Pendant une décennie après, tous les acteurs de Batman, que ce soit Tommy Lee Jones, Danny DeVito ou Jim Carey, ont mimé le clown meurtrier de Nicholson. Bien que tous soient des artistes accomplis et compétents, personne n’a eu le courage de tenter autre chose que le modèle établi du Joker. Au fur et à mesure du Joker, la fortune de la franchise Batman a également évolué. Alors que Mark Hamill perfectionnait la version animée du Joker, les films d’action réelle ont pataugé pendant une décennie en attendant que quelqu’un insuffle un peu de vie au rôle critique et à la série.
La règle la plus sacrée de Batman dans les bandes dessinées est de ne pas tuer, mais pour les films d’action réelle, on peut dire qu’un seul respecte entièrement la règle.
Du jour de paie à Oscar Bait
S’il semble étrange qu’un acteur déjà très célèbre ait envie de jouer un idiot dérangé, l’histoire récente a montré exactement pourquoi Sinatra voyait autant de potentiel dans ce rôle. Les acteurs rêvent de se perdre dans un personnage et de se l’approprier.
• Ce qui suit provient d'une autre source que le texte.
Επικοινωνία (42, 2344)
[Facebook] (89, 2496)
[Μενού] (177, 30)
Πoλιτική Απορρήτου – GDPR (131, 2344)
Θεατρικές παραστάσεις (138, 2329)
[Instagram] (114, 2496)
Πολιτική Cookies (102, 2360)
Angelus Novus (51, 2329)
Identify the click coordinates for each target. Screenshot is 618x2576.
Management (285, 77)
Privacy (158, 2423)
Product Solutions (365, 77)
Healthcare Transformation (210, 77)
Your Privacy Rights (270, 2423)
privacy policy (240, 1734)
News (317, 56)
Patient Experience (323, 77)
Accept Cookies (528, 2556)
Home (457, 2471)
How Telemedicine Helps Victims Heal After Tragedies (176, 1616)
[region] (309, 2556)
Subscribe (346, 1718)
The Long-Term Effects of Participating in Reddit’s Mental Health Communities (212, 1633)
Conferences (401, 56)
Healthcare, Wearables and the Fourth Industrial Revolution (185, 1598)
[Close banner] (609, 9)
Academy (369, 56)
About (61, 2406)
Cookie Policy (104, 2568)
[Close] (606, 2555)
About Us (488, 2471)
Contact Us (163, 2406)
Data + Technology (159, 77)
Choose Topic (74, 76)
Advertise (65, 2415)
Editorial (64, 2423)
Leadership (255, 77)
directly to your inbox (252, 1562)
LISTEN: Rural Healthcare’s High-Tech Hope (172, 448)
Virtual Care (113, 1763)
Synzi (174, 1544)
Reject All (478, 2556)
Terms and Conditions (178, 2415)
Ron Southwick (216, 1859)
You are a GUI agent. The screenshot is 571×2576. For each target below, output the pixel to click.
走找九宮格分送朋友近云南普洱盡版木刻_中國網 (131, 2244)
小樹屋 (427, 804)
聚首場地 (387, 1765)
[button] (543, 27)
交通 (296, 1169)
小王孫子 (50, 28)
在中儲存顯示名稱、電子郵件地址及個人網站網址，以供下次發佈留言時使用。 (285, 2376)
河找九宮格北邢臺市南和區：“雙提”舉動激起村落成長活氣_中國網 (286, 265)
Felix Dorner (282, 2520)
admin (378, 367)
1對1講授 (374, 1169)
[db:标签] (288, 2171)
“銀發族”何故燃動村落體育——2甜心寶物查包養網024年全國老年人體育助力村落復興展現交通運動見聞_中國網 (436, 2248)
Le plan le plus brillant du Joker pourrait bien être d’humilier Batman pendant la saison des récompenses, car sur la base du décompte actuel, il est à deux nuls du tableau d’affichage des Oscars.
Comme Heath Ledger l’a démontré dans The Dark Knight, il y a beaucoup plus de matière et de marge de manœuvre que de jouer Bruce Wayne, The Caped Crusader changeant de manière minime dans une douzaine de films en termes de personnalité. Cela explique pourquoi les acteurs regardent désormais le personnage de bande dessinée, et tout le panthéon des méchants en général, avec une nouvelle perspective, et pas seulement comme un salaire lucratif. En une génération, nous avons transformé un antagoniste de bande dessinée vaguement défini en le prochain Othello. Si vous êtes vraiment désespéré d’acquérir une certaine crédibilité en tant que comédien, les jeunes acteurs en prennent note. Retirez la peinture à la graisse blanche et la teinture pour cheveux verte.
10 films par excellence de Frank Sinatra Sinatra a montré la puissance de ses talents d’acteur dans des dizaines de films tout au long de sa carrière.
Rapide à déchiffrer ce que le personnage signifiait en termes de prestige d’acteur, Jared Leto a tenté de déchiffrer le rôle avec beaucoup de battage médiatique et de pitreries, mais avec un succès limité. Enfin, Joaquin Phoenix a exploité le véritable potentiel du personnage dans Joker de Todd Phillips, remportant son premier Oscar. Fait intéressant, il s’agissait du deuxième Oscar pour ce rôle spécifique, après celui du meilleur acteur dans un second rôle à titre posthume en 2008.
Bien que les deux performances aient peu de points communs en termes de motivation ou de trame de fond, ce qui les différencie du personnage de Bruce Wayne-Batman. Pour ceux qui suivent, c’est un record qui égale le double Oscars remporté par les deux acteurs qui ont gagné pour le rôle de Don Vito Corleone (Robert De Niro et Marlon Brando). On peut dire sans se tromper qu’à ce stade, le Joker a solidifié sa personnalité dans la culture pop, chaque acteur faisant les choses à sa manière.
La série complète Batman est disponible à l’achat sur Apple TV, mais nous devrons attendre les deepfakes de l’IA pour voir Sinatra dans la peinture de clown rouge et blanche emblématique.